### Task directions
Across the data below, in how many lines does the word "computer" appear? Give only the number.

Data items
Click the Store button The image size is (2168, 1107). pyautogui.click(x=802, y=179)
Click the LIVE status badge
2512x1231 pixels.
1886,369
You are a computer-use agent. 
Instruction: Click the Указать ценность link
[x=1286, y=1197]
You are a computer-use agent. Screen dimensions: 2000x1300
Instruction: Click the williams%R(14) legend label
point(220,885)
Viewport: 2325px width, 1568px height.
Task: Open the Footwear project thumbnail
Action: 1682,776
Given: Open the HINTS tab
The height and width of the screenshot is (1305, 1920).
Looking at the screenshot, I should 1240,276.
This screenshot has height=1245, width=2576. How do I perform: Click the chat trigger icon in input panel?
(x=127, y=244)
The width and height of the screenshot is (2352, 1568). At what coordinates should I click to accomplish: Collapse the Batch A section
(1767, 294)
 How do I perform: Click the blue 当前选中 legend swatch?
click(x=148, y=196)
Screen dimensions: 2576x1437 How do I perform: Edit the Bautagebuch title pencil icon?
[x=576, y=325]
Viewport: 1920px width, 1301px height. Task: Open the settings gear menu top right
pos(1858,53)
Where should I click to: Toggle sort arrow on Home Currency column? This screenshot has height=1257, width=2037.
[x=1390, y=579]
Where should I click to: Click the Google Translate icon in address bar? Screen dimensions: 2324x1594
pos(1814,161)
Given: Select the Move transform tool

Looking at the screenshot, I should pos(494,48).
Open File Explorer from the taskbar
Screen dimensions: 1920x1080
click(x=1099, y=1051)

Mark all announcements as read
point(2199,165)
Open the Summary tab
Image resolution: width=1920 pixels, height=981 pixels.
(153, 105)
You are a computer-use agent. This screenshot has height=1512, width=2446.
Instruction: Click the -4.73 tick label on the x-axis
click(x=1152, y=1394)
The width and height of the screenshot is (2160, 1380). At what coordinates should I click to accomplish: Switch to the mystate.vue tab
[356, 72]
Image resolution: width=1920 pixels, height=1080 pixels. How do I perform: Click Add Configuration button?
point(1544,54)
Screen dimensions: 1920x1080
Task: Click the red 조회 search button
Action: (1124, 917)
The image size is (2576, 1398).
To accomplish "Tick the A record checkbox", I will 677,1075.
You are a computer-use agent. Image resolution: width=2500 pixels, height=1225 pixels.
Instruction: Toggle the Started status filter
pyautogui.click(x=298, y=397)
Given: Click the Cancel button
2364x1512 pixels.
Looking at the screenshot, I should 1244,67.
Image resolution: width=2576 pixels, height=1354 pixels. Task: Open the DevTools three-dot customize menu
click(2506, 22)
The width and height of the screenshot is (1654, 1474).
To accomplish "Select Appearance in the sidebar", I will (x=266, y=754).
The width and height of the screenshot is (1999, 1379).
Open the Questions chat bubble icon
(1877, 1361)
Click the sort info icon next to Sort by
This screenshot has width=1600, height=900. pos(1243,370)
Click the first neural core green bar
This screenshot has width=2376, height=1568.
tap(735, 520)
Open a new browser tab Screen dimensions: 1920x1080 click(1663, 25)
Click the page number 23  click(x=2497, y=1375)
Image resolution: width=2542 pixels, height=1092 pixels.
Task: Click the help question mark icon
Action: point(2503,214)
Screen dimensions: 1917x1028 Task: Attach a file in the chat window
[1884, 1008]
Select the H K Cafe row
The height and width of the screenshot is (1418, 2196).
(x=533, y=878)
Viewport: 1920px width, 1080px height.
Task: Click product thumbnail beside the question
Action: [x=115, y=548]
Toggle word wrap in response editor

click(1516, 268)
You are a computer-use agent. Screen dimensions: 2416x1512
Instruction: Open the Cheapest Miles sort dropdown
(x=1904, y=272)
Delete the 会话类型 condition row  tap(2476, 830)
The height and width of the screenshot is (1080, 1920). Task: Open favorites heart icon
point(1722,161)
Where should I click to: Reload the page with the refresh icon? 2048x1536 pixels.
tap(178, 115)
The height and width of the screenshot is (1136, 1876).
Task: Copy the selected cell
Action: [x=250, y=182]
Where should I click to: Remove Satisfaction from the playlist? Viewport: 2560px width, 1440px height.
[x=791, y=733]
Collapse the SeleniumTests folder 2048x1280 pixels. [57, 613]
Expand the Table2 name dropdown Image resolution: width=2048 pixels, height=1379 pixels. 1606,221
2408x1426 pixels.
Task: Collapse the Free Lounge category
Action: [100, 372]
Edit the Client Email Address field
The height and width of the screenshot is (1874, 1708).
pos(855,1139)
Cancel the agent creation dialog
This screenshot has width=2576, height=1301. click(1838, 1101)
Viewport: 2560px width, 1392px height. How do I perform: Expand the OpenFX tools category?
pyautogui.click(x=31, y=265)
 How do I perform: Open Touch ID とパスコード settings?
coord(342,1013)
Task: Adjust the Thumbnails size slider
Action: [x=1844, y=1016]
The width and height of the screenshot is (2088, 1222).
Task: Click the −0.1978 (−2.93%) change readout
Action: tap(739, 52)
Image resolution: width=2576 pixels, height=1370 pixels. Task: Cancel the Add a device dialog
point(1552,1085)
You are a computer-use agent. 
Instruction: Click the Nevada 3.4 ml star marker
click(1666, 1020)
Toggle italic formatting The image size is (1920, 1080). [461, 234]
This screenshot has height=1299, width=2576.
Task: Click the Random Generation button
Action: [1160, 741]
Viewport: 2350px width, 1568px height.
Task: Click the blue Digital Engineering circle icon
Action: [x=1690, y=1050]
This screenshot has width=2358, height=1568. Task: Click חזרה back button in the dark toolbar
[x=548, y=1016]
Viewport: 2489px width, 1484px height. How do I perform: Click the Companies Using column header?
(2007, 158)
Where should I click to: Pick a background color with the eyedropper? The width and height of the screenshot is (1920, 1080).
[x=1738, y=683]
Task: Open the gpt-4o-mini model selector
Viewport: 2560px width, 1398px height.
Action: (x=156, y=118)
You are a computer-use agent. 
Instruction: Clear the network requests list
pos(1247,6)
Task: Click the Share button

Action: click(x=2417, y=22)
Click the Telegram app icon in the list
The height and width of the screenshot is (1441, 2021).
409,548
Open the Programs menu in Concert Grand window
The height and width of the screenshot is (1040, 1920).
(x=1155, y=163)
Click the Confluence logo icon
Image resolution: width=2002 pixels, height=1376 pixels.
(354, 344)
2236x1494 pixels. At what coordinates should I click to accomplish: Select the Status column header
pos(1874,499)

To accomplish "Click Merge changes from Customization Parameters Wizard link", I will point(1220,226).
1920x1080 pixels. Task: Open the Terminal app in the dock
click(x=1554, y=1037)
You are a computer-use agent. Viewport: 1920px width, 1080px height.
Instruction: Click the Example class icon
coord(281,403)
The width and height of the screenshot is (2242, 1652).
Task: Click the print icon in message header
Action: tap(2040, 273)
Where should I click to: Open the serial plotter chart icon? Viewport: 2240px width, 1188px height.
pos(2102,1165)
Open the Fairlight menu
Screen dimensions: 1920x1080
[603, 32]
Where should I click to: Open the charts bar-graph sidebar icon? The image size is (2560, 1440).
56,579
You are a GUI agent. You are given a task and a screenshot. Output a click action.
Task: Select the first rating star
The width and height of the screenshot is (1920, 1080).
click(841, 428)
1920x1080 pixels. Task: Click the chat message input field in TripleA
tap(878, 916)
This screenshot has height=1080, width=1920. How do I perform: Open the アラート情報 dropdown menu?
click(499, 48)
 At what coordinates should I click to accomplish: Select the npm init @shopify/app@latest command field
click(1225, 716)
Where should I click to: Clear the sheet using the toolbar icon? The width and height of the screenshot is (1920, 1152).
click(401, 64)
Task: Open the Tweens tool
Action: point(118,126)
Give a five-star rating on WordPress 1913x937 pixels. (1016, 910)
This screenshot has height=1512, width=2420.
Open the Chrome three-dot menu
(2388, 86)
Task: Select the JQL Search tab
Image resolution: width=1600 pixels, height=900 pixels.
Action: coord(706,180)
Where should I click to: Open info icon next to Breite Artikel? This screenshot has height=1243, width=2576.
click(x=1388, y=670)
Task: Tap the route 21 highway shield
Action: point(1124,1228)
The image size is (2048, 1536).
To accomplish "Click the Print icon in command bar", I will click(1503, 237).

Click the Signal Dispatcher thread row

### Your solution
8